#### Excerpted records
══════

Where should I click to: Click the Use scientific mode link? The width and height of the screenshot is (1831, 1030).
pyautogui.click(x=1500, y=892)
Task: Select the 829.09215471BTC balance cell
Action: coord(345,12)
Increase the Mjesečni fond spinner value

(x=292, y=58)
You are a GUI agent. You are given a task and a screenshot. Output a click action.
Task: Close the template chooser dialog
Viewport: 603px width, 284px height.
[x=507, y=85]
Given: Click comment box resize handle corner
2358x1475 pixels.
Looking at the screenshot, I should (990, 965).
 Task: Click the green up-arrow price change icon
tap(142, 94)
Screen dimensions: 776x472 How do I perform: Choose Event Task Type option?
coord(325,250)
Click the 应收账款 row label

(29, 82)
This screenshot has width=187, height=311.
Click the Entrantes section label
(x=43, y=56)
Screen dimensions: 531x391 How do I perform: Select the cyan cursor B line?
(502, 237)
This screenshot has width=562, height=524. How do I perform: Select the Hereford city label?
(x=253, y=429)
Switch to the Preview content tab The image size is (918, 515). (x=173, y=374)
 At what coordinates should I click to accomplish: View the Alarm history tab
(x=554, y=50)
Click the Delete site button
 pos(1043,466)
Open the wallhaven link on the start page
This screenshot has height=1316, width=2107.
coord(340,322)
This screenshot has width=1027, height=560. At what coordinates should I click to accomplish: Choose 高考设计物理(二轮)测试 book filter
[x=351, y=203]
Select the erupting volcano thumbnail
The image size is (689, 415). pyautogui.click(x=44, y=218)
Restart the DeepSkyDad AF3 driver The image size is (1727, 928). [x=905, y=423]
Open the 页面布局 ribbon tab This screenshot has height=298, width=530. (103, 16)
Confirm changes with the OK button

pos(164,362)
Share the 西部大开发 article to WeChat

══════

#### Direction
Which lines of the data above contain the word "Select"? Pick out each one and copy it in full.

#### Full output
Task: Select the 829.09215471BTC balance cell
Screen dimensions: 531x391 How do I perform: Select the cyan cursor B line?
This screenshot has width=562, height=524. How do I perform: Select the Hereford city label?
Select the erupting volcano thumbnail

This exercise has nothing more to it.